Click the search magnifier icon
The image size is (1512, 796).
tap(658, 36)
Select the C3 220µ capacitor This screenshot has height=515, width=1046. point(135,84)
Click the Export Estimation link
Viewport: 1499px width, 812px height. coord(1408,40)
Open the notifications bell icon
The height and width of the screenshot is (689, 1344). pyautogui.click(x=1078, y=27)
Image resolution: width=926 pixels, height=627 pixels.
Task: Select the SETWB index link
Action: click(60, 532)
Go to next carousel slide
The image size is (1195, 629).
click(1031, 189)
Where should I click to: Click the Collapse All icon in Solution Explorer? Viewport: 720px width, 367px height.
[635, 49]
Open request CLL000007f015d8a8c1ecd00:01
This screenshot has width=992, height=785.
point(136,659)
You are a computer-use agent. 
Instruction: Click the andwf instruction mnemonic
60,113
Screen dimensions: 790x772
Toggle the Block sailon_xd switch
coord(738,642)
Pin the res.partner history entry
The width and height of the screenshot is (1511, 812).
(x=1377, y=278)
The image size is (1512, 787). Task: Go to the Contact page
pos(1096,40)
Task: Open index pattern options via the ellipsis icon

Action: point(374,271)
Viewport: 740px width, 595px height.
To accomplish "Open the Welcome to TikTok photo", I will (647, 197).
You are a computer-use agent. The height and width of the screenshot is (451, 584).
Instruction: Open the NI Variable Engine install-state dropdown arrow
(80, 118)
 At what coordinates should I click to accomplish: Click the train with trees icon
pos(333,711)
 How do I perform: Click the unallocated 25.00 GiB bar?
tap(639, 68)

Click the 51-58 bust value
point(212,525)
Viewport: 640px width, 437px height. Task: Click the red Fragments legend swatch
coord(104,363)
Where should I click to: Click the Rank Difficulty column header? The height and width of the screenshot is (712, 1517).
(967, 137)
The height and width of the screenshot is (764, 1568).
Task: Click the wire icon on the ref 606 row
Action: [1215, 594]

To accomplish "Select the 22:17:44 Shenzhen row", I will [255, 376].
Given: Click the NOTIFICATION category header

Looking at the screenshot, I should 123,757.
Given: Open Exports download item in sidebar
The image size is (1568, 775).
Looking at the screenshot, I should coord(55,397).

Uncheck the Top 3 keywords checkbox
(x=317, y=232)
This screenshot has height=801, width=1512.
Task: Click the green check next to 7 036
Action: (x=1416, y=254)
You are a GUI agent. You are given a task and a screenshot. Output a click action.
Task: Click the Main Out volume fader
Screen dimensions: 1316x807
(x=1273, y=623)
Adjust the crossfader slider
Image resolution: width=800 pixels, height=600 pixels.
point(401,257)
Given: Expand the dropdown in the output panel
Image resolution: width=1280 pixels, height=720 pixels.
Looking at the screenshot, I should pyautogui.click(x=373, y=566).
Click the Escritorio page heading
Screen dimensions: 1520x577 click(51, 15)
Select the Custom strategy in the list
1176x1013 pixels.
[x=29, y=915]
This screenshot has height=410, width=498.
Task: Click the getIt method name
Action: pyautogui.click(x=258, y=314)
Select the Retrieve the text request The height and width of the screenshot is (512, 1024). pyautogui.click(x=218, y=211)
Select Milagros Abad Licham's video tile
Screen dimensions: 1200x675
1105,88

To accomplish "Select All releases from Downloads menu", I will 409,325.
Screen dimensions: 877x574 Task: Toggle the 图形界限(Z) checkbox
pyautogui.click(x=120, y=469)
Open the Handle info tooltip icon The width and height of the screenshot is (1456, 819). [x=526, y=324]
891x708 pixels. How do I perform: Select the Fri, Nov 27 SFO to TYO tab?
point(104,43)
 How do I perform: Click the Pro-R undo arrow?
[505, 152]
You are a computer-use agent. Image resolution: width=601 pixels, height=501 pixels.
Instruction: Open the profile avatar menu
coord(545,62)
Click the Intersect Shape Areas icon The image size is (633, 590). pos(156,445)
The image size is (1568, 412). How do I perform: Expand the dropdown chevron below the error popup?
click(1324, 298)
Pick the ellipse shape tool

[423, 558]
-*-
■ Task details: Reproduce all of the records above verbatim, line for line.

■ Right answer:
Click the search magnifier icon
The image size is (1512, 796).
tap(658, 36)
Select the C3 220µ capacitor This screenshot has height=515, width=1046. point(135,84)
Click the Export Estimation link
Viewport: 1499px width, 812px height. coord(1408,40)
Open the notifications bell icon
The height and width of the screenshot is (689, 1344). pyautogui.click(x=1078, y=27)
Image resolution: width=926 pixels, height=627 pixels.
Task: Select the SETWB index link
Action: click(60, 532)
Go to next carousel slide
The image size is (1195, 629).
click(1031, 189)
Where should I click to: Click the Collapse All icon in Solution Explorer? Viewport: 720px width, 367px height.
[635, 49]
Open request CLL000007f015d8a8c1ecd00:01
This screenshot has width=992, height=785.
point(136,659)
You are a computer-use agent. 
Instruction: Click the andwf instruction mnemonic
60,113
Screen dimensions: 790x772
Toggle the Block sailon_xd switch
coord(738,642)
Pin the res.partner history entry
The width and height of the screenshot is (1511, 812).
(x=1377, y=278)
The image size is (1512, 787). Task: Go to the Contact page
pos(1096,40)
Task: Open index pattern options via the ellipsis icon

Action: point(374,271)
Viewport: 740px width, 595px height.
To accomplish "Open the Welcome to TikTok photo", I will (647, 197).
You are a computer-use agent. The height and width of the screenshot is (451, 584).
Instruction: Open the NI Variable Engine install-state dropdown arrow
(80, 118)
 At what coordinates should I click to accomplish: Click the train with trees icon
pos(333,711)
 How do I perform: Click the unallocated 25.00 GiB bar?
tap(639, 68)

Click the 51-58 bust value
point(212,525)
Viewport: 640px width, 437px height. Task: Click the red Fragments legend swatch
coord(104,363)
Where should I click to: Click the Rank Difficulty column header? The height and width of the screenshot is (712, 1517).
(967, 137)
The height and width of the screenshot is (764, 1568).
Task: Click the wire icon on the ref 606 row
Action: [1215, 594]

To accomplish "Select the 22:17:44 Shenzhen row", I will [255, 376].
Given: Click the NOTIFICATION category header

Looking at the screenshot, I should 123,757.
Given: Open Exports download item in sidebar
The image size is (1568, 775).
Looking at the screenshot, I should coord(55,397).

Uncheck the Top 3 keywords checkbox
(x=317, y=232)
This screenshot has height=801, width=1512.
Task: Click the green check next to 7 036
Action: (x=1416, y=254)
You are a GUI agent. You are given a task and a screenshot. Output a click action.
Task: Click the Main Out volume fader
Screen dimensions: 1316x807
(x=1273, y=623)
Adjust the crossfader slider
Image resolution: width=800 pixels, height=600 pixels.
point(401,257)
Given: Expand the dropdown in the output panel
Image resolution: width=1280 pixels, height=720 pixels.
Looking at the screenshot, I should pyautogui.click(x=373, y=566).
Click the Escritorio page heading
Screen dimensions: 1520x577 click(51, 15)
Select the Custom strategy in the list
1176x1013 pixels.
[x=29, y=915]
This screenshot has height=410, width=498.
Task: Click the getIt method name
Action: pyautogui.click(x=258, y=314)
Select the Retrieve the text request The height and width of the screenshot is (512, 1024). pyautogui.click(x=218, y=211)
Select Milagros Abad Licham's video tile
Screen dimensions: 1200x675
1105,88

To accomplish "Select All releases from Downloads menu", I will 409,325.
Screen dimensions: 877x574 Task: Toggle the 图形界限(Z) checkbox
pyautogui.click(x=120, y=469)
Open the Handle info tooltip icon The width and height of the screenshot is (1456, 819). [x=526, y=324]
891x708 pixels. How do I perform: Select the Fri, Nov 27 SFO to TYO tab?
point(104,43)
 How do I perform: Click the Pro-R undo arrow?
[505, 152]
You are a computer-use agent. Image resolution: width=601 pixels, height=501 pixels.
Instruction: Open the profile avatar menu
coord(545,62)
Click the Intersect Shape Areas icon The image size is (633, 590). pos(156,445)
The image size is (1568, 412). How do I perform: Expand the dropdown chevron below the error popup?
click(1324, 298)
Pick the ellipse shape tool

[423, 558]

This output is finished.